### DATA IN THIS EXERCISE
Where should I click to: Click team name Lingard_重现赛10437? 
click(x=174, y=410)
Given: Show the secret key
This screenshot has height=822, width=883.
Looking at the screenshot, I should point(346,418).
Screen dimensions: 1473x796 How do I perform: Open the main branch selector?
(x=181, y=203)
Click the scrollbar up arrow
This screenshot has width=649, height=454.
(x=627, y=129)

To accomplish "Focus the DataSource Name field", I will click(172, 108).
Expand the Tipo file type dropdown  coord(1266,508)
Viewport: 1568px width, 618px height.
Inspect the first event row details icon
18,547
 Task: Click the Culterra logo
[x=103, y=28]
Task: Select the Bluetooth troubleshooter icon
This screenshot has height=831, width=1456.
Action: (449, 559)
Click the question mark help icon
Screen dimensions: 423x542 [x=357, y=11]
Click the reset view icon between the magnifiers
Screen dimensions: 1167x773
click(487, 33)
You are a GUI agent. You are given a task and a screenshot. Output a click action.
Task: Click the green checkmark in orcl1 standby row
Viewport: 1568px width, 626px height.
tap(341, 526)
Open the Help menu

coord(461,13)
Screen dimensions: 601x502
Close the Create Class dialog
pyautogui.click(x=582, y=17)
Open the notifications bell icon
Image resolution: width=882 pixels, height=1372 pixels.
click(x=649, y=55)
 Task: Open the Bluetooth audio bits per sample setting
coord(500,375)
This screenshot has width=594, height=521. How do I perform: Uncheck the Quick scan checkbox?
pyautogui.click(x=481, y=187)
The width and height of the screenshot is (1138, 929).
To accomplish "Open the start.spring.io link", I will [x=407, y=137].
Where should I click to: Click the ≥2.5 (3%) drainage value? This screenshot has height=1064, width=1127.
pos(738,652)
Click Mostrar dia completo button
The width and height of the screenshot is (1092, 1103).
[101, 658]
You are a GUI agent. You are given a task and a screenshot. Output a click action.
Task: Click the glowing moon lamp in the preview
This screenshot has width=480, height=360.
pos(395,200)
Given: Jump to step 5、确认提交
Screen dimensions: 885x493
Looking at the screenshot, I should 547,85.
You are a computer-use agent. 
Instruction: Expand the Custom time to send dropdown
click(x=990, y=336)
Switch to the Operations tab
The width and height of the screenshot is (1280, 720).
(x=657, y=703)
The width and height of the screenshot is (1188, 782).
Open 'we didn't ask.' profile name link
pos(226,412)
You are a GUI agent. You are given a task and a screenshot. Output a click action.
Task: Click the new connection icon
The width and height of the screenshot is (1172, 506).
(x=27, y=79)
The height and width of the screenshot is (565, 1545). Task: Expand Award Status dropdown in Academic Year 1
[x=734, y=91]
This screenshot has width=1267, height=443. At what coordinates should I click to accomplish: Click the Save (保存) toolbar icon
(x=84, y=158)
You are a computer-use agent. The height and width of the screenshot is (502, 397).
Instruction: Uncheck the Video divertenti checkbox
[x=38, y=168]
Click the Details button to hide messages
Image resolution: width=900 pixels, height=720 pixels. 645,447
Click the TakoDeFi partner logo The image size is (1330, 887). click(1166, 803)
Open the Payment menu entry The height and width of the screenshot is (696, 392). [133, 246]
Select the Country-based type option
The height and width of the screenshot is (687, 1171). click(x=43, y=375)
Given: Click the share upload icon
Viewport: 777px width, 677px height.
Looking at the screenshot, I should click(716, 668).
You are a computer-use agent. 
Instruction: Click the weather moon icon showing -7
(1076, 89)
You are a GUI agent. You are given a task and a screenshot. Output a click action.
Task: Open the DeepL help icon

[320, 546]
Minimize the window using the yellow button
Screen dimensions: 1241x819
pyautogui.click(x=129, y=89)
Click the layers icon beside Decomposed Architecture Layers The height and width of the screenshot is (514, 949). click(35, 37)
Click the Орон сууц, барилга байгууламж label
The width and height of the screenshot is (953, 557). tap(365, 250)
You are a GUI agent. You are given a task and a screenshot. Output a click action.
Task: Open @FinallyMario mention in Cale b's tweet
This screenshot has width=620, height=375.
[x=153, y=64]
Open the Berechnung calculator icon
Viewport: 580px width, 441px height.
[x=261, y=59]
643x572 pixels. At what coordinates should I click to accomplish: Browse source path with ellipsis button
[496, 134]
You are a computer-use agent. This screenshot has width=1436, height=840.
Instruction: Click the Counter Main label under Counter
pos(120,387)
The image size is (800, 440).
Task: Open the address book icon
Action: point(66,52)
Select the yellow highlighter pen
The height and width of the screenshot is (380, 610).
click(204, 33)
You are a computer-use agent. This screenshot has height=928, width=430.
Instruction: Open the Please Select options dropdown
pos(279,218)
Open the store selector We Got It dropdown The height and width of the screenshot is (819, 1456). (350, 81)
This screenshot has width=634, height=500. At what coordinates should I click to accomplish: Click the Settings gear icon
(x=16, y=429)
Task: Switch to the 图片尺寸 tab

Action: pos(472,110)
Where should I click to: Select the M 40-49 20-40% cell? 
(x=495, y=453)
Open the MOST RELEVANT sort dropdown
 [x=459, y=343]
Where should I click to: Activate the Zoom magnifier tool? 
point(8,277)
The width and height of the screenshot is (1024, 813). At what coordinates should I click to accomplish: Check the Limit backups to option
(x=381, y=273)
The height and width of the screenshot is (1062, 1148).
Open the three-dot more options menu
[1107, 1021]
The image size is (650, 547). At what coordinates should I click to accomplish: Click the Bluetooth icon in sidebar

### PROBLEM DETAILS
Among the entries above, which lines include "will"? List them all.

### ANSWER TO THE EXERCISE
To accomplish "Focus the DataSource Name field", I will click(172, 108).
To accomplish "Open the start.spring.io link", I will [x=407, y=137].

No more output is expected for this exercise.